PROVIDED TEXT:
- - - - - - -

In order to combat the threat of Japanese kamikaze pilots in World War II, the R-4360 radial engine was mated to the Vought F4U Corsair to produce a specialized fighter with an extremely high rate of climb.

When the F2G went into production, it was referred to as Corsair, not Super Corsair.

In 1982 a standard F4U Corsair was modified with an R-4360, clipped wings, and a cut down cockpit canopy to compete at the Reno Air Races as the Super Corsair. It won the 1985 Gold Unlimited Race at Reno, setting a new race record.

Goodyear F2G

Pratt & Whitney tested the compatability of the R4360 on F4U-1 Corsair, BuNo 02460. Goodyear modified two FG-1s, BuNo 13471 and BuNo 13472, to test the R4360 installation. Those Corsairs retained the FG-1 cockpit and turtle deck. Goodyear modified two FG-1s , BuNo 14091 and BuNo 14092, to evaluate the installation of a Republic P-47 teardrop canopy.

The production program for the R4360 equipped Corsair was assigned to the Goodyear Aircraft Company of Akron Ohio which manufactured the F4U under license as the FG. The new Corsair variant received the designation F2G.

The production F2G has a tear-drop canopy in place of the original Corsair cockpit and turtle deck. The vertical stabilizer of the F2G is 12 inches taller than on the standard Corsair and has an auxiliary rudder to counteract engine torque.

The rate of climb of the F2G was 7,000 feet per minute, twice the rate of climb of the standard Corsair and higher than the jet fighters of the time.

Only fifteen F2Gs were built: five pre-production XF2Gs (BuNos 14691 - 14695), five F2G-1s (BuNos 88454 - 88458), and five F2G-2s (BuNos 88459 - 88463). F2G-1s were intended to operate from land bases, not aircraft carriers. They had a manually operated wing fold mechanism and no tail hook. They were equipped with a fourteen-foot diameter propeller. F2G-2s were built with hydraulically powered wing fold mechanisms and tail hooks for carrier operations. Their propellers were thirteen feet in diameter.

Five F2Gs were converted to racing planes after the war: two pre-production XF2Gs (BuNos 14693 and 14694), two F2G-1s (BuNos 88457 and 88458), and one F2G-2 (88463).

- - - - - - -

(Collection entries)

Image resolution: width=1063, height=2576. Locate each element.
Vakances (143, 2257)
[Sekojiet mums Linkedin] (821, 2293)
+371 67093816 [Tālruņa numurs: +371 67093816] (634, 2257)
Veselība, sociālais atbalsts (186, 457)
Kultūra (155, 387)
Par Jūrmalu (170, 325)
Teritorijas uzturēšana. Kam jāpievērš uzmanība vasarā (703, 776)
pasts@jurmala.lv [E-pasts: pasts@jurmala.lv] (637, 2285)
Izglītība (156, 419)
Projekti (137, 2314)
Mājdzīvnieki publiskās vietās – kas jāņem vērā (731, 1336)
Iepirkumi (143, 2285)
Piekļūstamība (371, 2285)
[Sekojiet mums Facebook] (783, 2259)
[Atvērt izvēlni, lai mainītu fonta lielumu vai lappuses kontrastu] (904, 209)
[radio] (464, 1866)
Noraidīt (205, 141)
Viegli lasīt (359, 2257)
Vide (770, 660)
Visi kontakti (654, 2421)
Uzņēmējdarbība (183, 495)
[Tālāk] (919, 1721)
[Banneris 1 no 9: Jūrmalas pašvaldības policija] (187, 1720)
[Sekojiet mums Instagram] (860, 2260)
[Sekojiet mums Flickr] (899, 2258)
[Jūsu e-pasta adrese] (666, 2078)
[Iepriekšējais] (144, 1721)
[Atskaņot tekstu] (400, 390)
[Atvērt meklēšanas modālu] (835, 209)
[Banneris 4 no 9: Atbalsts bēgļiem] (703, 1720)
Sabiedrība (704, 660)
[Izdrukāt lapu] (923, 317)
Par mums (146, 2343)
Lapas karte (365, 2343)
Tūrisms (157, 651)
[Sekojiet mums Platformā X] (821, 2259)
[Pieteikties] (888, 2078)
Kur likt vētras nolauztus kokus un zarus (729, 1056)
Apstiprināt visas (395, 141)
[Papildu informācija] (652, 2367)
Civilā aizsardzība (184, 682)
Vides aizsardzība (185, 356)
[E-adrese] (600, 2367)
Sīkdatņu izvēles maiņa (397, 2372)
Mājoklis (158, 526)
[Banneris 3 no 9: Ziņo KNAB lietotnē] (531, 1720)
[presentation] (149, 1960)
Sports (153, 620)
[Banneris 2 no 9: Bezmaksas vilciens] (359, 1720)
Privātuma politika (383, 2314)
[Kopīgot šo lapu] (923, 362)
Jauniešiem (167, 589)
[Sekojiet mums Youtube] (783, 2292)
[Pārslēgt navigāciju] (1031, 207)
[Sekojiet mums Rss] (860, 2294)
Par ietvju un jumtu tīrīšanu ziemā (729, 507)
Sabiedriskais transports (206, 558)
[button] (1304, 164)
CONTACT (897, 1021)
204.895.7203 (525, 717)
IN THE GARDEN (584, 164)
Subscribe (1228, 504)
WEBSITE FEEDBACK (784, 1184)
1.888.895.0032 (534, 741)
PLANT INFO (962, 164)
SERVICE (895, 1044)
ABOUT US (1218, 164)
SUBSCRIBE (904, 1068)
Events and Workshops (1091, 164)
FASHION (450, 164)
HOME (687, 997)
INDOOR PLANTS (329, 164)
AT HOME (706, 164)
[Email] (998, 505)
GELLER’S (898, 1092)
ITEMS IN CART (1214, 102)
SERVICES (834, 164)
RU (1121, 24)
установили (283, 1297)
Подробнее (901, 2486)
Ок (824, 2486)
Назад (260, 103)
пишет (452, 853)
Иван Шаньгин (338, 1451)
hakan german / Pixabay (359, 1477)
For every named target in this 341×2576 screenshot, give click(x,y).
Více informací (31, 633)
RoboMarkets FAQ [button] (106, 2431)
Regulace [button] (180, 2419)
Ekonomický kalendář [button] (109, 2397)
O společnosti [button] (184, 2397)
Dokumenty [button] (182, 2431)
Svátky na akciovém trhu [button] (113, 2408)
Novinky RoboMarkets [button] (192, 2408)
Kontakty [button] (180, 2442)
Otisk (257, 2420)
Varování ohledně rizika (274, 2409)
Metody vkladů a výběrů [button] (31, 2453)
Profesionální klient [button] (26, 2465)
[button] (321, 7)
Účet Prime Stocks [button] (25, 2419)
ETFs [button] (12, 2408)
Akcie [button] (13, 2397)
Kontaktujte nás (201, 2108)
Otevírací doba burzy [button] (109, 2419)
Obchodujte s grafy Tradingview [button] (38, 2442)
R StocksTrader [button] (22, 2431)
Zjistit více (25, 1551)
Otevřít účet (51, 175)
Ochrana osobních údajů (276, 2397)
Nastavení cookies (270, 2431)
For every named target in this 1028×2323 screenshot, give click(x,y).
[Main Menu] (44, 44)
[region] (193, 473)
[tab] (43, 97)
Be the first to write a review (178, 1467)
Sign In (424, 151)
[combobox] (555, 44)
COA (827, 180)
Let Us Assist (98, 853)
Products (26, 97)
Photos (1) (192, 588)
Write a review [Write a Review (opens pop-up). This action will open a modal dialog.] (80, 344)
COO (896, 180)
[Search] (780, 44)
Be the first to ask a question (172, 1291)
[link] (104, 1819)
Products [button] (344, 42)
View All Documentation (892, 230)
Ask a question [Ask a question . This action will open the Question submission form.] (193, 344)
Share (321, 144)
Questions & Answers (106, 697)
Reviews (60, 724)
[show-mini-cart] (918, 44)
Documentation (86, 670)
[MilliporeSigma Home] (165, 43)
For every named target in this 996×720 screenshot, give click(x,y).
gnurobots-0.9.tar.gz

- - - - - - -

WHAT YOU SHOULD DO: In the text on the Goodyear F2G, what rate of climb does the F2G have?

RESULT: 7,000 feet per minute